The common feature of these events is their unpredictability. We’ve now had nearly a decade of news coverage describing cold snaps, heat waves, extreme snowfall and hurricanes as ‘once in a generation’ and ‘unprecedented’. If January caught you by surprise, you were in good company. The Climate Prediction Center (CPC) had actually forecast higher-than-normal temperatures for much of the lower 48 from November to January 2014.

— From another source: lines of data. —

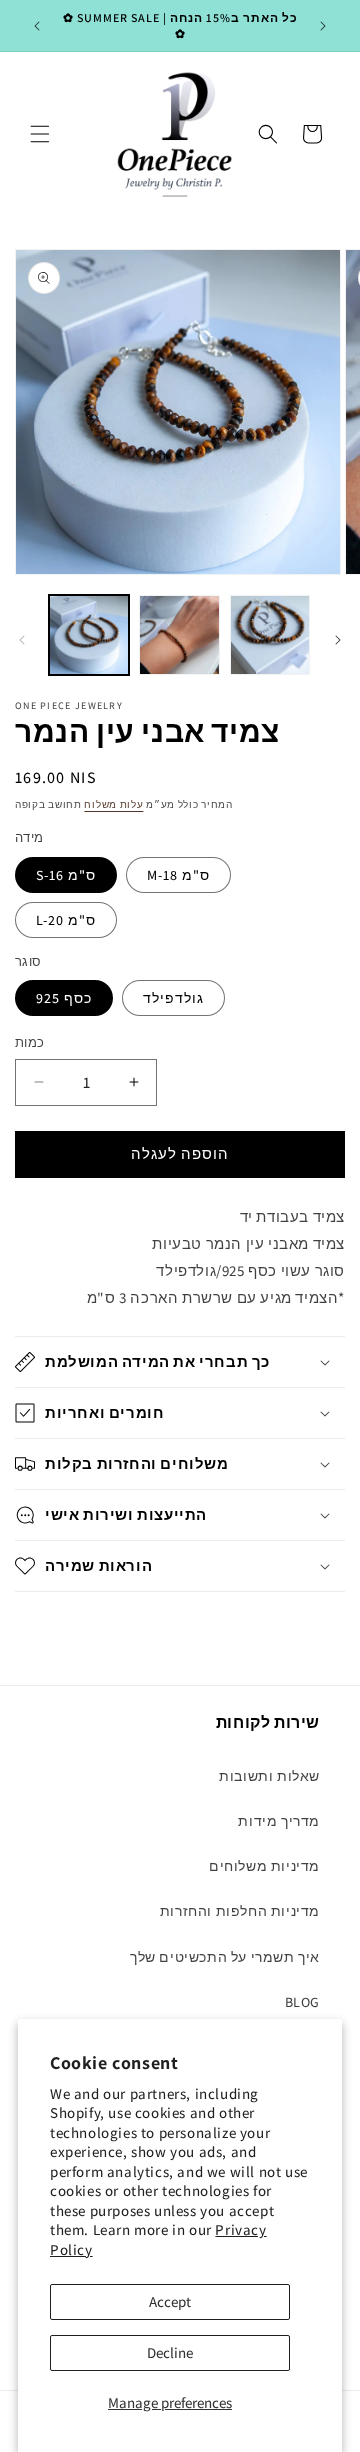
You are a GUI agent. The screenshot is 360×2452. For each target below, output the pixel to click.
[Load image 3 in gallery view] (270, 635)
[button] (40, 134)
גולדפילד (173, 998)
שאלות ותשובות (269, 1776)
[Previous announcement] (37, 26)
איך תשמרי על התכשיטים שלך (225, 1957)
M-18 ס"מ (178, 875)
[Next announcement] (323, 26)
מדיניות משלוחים (264, 1866)
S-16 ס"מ (66, 875)
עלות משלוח (113, 804)
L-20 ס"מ (66, 920)
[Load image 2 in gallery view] (179, 635)
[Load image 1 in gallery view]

Climatology clearly has its limits. In energy markets however, information can literally be power. Better insight into past and future events holds the promise of helping energy retailers be more proactive, and build informed strategies to mitigate the impact of Polar Vortex-level price volatility.
Here are recommendations to help energy retailers prepare for more weather-related market volatility.

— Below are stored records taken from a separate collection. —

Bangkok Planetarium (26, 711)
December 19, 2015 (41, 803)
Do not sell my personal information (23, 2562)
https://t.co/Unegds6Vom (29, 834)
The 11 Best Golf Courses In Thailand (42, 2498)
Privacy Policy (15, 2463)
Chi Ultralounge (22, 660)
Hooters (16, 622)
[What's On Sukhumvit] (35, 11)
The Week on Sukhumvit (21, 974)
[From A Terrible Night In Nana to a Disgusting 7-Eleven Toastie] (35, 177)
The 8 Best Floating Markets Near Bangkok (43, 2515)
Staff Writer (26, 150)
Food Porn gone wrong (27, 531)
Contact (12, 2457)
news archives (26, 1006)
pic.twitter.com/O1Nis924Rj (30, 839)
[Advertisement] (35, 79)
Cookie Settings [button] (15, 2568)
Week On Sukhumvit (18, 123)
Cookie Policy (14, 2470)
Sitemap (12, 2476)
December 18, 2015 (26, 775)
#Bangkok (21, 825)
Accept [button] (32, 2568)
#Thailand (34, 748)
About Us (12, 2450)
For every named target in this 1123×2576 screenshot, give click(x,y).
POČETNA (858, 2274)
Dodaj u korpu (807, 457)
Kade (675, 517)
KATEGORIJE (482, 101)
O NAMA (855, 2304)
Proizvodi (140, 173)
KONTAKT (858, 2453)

1. To forecast future demand and react quickly when the unforeseeable happens, trade and usage information need to be aggregated on a single energy trading and risk management (ETRM) system. With a solid analytics component, historical data can then be turned quickly into load forecasts for expected monthly, long-term, short-term, hourly and even sub-hourly demand.
2. Once your ETRM system in place, measuring usage against past weather parameters like daily minimum and maximum temperatures becomes much easier. Forecasted demand, actual demand and hourly weather can be displayed or charted in a single view.
3. These can then be applied to individual trades. By allowing multiple meters to be assigned to a single retail power contract point, and including counterparty information associated with each meter, multiple meter-level demand forecasts can be aggregated to form the contract-level demand forecast for a trade.
4. Finally, you can run various scenarios to stress demand versus supply and determine if you are within acceptable risk tolerances if not layer in hedges to offset unwanted risk.
Energy retailers will continue to face events that force them to change their hedging strategy. In a market where price hikes can bankrupt you or send customers fleeing for their incumbent utilities; and in a regulatory environment where shaky financial health could mean having your operating licence pulled by a state monitoring agency, improving the trading and risk management capability for energy retailers has become mission critical.
The retail sector needs to prepare for more ‘once in a generation’ extreme weather conditions. The winter of 2014 provides a cautionary tale for all of us, despite the lights somehow staying on.
Michael Hinton is Chief Customer Officer and Senior Vice President, Products and Solutions for Allegro Development Corporation.